With effect from April 1, 2022, stock brokers, mutual fund distributors, investment advisors and other service providers involved in mutual fund transactions for their clients were to stop pooling of funds and/or mutual fund units. This was to comply with the Securities and Exchange Board of India (SEBI) October 2021 circular barring such pooling.

The intention behind SEBI’s move was to ensure the safety of investors’ money and prevent its possible misuse by middlemen involved in such transactions.

However, in a last-minute change, SEBI has extended the deadline to stop this pooling of funds and MF entities till July 1, 2022, providing three months’ relief to such entities.

According to Ashish Rathi, Whole Time Director, HDFC Securities, under the current system, when you place a buy order for mutual fund units through a stockbroker, the money from your account gets credited into the broker’s pool account. From there the money goes to the account of NSE Clearing or BSE Clearing Corporation, which is deposited in the account of Mutual Fund AMC.

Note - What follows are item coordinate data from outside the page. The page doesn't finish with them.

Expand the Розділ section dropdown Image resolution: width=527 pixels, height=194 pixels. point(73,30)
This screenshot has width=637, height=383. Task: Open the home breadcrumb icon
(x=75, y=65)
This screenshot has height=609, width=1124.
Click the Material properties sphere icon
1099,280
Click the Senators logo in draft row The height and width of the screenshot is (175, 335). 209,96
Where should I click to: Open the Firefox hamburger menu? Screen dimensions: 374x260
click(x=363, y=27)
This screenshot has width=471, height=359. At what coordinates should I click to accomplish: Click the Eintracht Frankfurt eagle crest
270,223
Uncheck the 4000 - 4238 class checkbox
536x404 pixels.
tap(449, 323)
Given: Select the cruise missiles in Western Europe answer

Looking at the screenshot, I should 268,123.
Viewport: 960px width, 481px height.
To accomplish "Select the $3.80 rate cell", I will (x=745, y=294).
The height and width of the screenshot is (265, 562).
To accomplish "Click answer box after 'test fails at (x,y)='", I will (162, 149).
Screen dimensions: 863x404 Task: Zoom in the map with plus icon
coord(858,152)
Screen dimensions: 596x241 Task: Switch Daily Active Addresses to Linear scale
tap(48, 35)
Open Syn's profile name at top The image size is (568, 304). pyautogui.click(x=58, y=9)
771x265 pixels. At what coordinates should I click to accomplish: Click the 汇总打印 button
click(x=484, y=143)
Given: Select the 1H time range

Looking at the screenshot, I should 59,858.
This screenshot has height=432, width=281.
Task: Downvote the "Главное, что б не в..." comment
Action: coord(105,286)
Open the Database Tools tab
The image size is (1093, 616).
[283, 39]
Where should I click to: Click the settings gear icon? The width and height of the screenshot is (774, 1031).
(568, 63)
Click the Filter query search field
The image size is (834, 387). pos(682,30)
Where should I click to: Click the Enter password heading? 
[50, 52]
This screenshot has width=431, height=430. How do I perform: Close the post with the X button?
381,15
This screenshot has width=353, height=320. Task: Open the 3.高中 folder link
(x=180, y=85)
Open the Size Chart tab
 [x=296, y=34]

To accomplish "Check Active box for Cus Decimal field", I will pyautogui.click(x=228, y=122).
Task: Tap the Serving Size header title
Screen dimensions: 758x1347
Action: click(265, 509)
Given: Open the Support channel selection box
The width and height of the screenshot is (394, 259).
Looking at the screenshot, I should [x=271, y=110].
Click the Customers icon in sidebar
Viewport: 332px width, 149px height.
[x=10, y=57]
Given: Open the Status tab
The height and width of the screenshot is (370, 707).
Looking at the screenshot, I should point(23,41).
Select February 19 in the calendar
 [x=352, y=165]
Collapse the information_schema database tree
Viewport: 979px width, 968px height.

Once this pooling is stopped, the funds will go directly from the investor’s account to NSE Clearing or BSE Clearing Corporation and not to the stockbroker’s account. Similarly, mutual fund units should also be credited directly to the investor’s account (in cases where this is not happening at present) after the SEBI-initiated move is effective.

Several other measures like requirement of two-factor authentication for online redemption requests also became part of SEBI’s October 2021 circular. The deadline for these has also been extended by a few months.